At least two powerful figures will be voting Amanda Gorman for president as soon as the 23-year-old inauguration poet is eligible in 2036.

In a new Vogue interview with writer Doreen St. Felix, Gorman elaborated on her plan to campaign for the highest office in the United States — and revealed that she has already secured unofficial but key endorsements from former Secretary of State (and presidential contender) Hillary Clinton and former First Lady Michelle Obama.

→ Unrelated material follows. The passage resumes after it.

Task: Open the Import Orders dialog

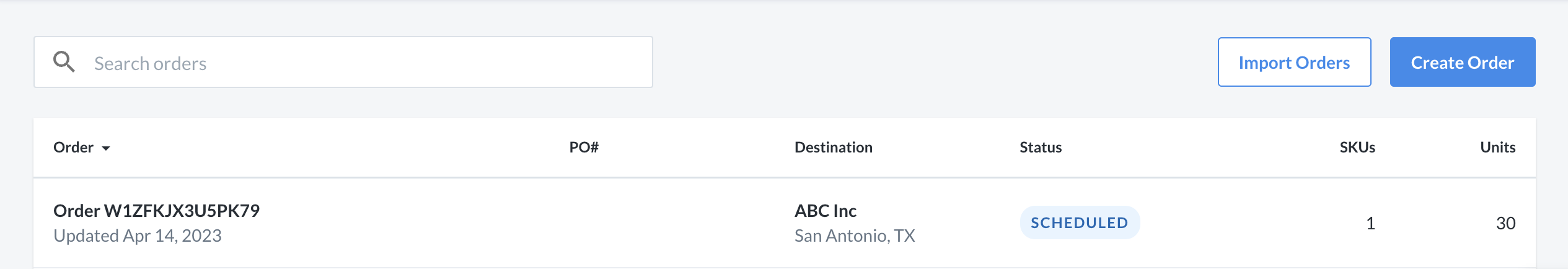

Photographed by Annie Leibovitz, the first national youth poet laureate graces the May cover of the fashion magazine.

Both Clinton, whom Gorman called “a grandma,” and Obama, whom she dubbed “the cool auntie,” were present for the inauguration of President Joe Biden and Vice President Kamala Harris, where the young wordsmith from Los Angeles recited her poignant poem “The Hill We Climb.” In conversation with Vogue, Gorman recalled some of the events that led to her star-making moment on Capitol Hill.

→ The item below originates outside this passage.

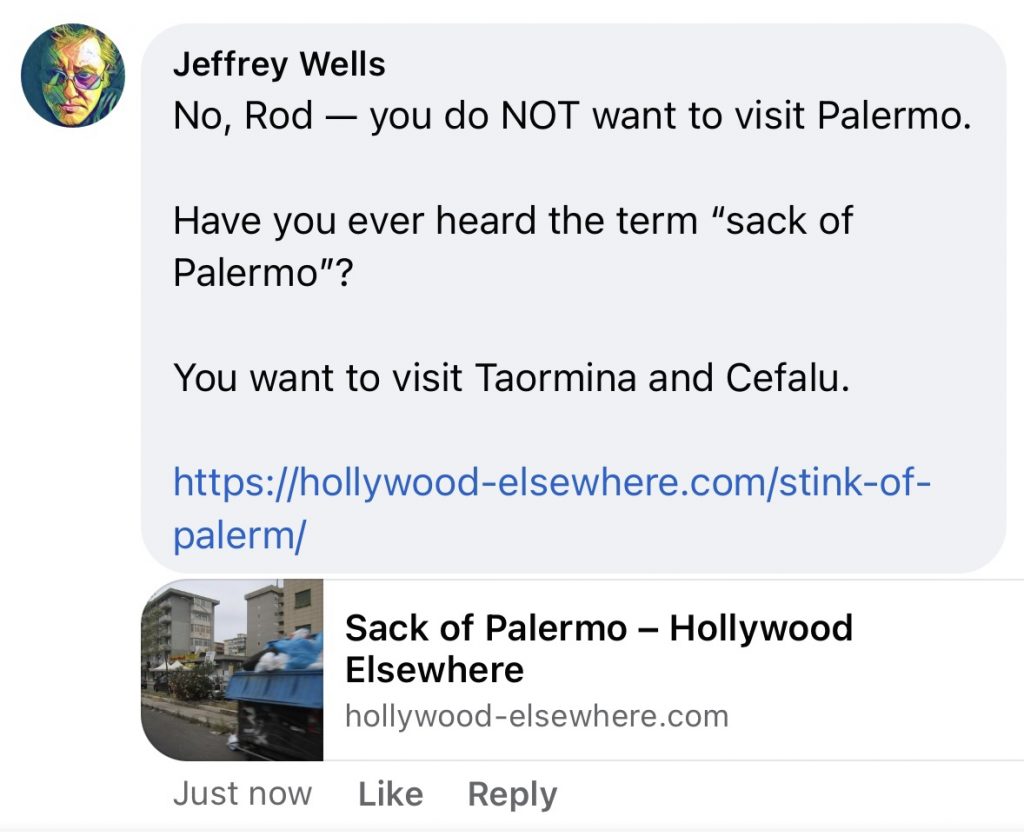Click the 'Have you ever heard' sentence

tap(512, 221)
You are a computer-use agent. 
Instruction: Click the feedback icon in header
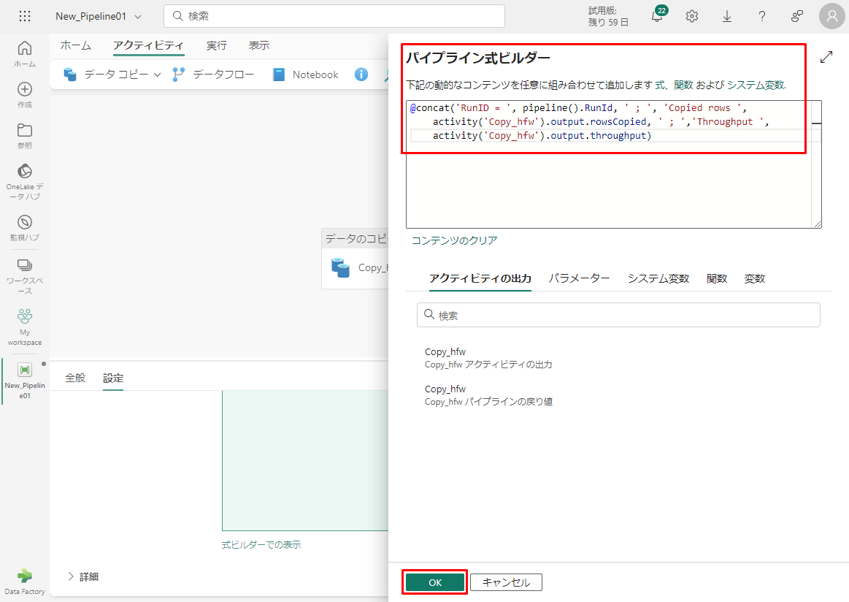pos(797,16)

“Not that no one else could have done it,” she said of preparing to debut the poem before the entire nation. “But if they had taken another young poet and just been like, ‘A five-minute poem, please, and by the way the Capitol was just almost burned down. See you later’ ... That would have been traumatizing.”

Gorman’s career has skyrocketed since she transfixed the country with her inauguration performance. A hard-copy edition of “The Hill We Climb” — released last month — as well as an upcoming poetry collection and children’s book by the rising author are all bestsellers.

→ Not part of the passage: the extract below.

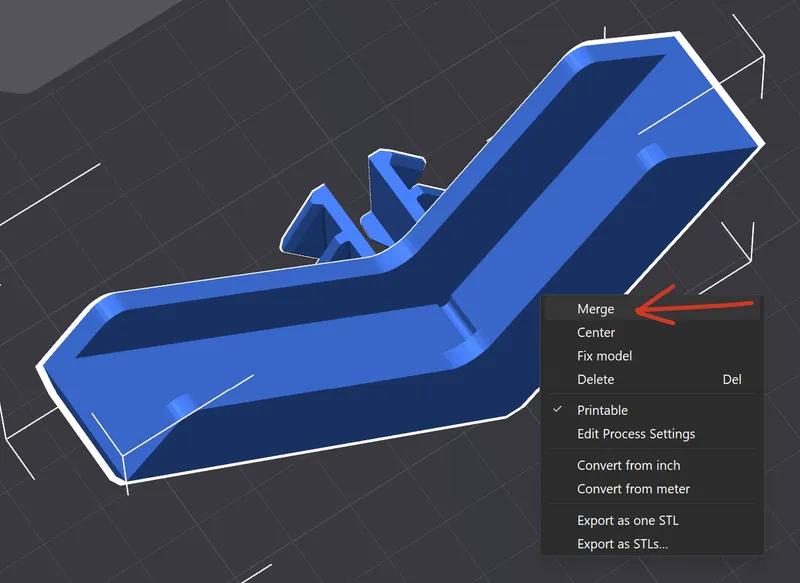Click the round peg at the tray's upper right end
Viewport: 800px width, 583px height.
click(652, 153)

In March, she sat down with Oprah Winfrey for an interview on the TV legend’s Apple TV+ series. And in January, she inked a deal with talent agency IMG Models — though St. Felix notes in her cover story that Gorman is “wary about being perceived as a model.”

“When I’m part of a campaign,” she told Vogue, “the entity isn’t my body. It’s my voice.”

Shortly after the Biden-Harris inauguration, Gorman was invited to write and recite an original poem for the 2021 Super Bowl — making her the first poet ever to perform at the sporting event. Asked whether she was hesitant to accept an offer from the NFL — criticized heavily for shunning former quarterback Colin Kaepernick after he kneeled for justice during the national anthem — Gorman replied, “It’s always complicated.”

“I said yes, not even for the money,” Gorman continued. “I made so little money doing that shoot. I did it because of what I thought it would mean for poetry in the country, to have poetry performed, for the first time in history, at the Super Bowl.”

Though she ended up taking the Super Bowl opportunity, Gorman has drawn the line at several other recent proposals — amounting to about $17 million, she said — because they didn’t align with her vision.

“I didn’t really look at the details because if you see something and it says a million dollars, you’re going to rationalize why that makes sense,” she told Vogue. “I have to be conscious of taking commissions that speak to me.”